Keywords: Acute pain management, Enhanced recovery after surgery, Erector spinae plane, Peripheral nerve block

How to cite this article:
Wong YC, Shyr MH. Bilateral erector spinae plane blocks using a small volume of local anesthetic for acute pain control after single-port laparoscopic surgery. Tzu Chi Med J 2019;31:195-7

How to cite this URL:
Wong YC, Shyr MH. Bilateral erector spinae plane blocks using a small volume of local anesthetic for acute pain control after single-port laparoscopic surgery. Tzu Chi Med J [serial online] 2019 [cited 2021 Apr 21];31:195-7. Available from: https://www.tcmjmed.com/text.asp?2019/31/3/195/245947

  Introduction Top

Contemporary guidelines suggest using multimodal analgesia to provide quality analgesia, with fewer side effects for postoperative pain management targeted at reducing opioid requirements, optimizing analgesia, and shortening the hospital stay[1]. Although surgical site-specific peripheral regional analgesic techniques have not been proven to improve long-term morbidity, they do provide immediate postoperative pain control. They can often reduce postoperative neurological, pulmonary, cardiac, and endocrine complications[2]. Very recently, Forero et al.[3] developed a novel ultrasound-guided regional block technique, the erector spinae plane (ESP) block, for chronic pain management on the trunk. There are no comparative studies that demonstrate if ESP is better than other blocks.
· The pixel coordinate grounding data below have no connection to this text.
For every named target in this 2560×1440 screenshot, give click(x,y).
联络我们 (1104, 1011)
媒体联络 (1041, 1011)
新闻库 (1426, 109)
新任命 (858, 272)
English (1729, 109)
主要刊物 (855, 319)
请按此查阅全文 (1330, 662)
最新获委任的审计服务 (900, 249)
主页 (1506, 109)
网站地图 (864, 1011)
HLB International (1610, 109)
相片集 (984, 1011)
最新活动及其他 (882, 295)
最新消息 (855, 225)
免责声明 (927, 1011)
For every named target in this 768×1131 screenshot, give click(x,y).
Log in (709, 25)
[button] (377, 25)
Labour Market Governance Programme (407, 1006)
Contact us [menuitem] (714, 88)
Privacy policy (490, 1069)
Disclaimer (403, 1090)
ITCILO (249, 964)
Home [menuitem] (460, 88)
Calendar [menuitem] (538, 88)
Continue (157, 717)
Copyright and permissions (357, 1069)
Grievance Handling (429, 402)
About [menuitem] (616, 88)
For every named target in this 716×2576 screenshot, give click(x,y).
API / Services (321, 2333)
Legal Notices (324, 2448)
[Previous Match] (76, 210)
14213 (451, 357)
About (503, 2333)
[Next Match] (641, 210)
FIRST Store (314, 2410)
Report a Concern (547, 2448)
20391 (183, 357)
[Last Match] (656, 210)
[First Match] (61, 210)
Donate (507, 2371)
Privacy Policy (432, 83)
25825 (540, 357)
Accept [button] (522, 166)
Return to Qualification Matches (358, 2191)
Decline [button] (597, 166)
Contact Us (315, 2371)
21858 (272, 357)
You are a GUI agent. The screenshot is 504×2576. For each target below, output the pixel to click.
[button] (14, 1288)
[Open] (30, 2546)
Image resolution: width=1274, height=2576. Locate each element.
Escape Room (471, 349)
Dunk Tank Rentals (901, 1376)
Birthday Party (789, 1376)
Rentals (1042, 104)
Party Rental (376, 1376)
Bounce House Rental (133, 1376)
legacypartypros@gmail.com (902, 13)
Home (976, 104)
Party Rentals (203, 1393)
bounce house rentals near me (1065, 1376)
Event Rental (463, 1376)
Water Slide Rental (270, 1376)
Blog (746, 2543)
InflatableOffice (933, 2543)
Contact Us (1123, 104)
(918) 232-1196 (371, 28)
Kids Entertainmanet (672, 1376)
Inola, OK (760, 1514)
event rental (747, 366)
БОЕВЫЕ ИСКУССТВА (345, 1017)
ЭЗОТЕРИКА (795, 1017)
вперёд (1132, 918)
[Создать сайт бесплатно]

Due to its simple nature, this regional analgesic technique has been advocated in many case series for the management of acute postoperative pain on the trunk[4],[5]. Clinical and roentgenological studies suggest that the ESP block is able to block the ventral ramus and provides a somatic analgesic effect[6].

To the best of our knowledge, most published data suggest using 20 mL, 25 mL, or higher volumes of local anesthetics for unilateral ESP block. The use of variable local anesthetic doses, often at the upper dose limit, however, leaves question marks regarding the consistency and safety of the ESP block. Interestingly, Restrepo-Garces et al. noted that the extent and intensity of analgesia were maintained with a continuous infusion regimen of dilute local anesthetic at only 6 mL/h with bilateral ESP when combined with patient-controlled analgesia with morphine[7]. The infusion rate was similar to that which we ordinarily prescribed for epidural blocks. An epidural block provides a segmental block with a small dose.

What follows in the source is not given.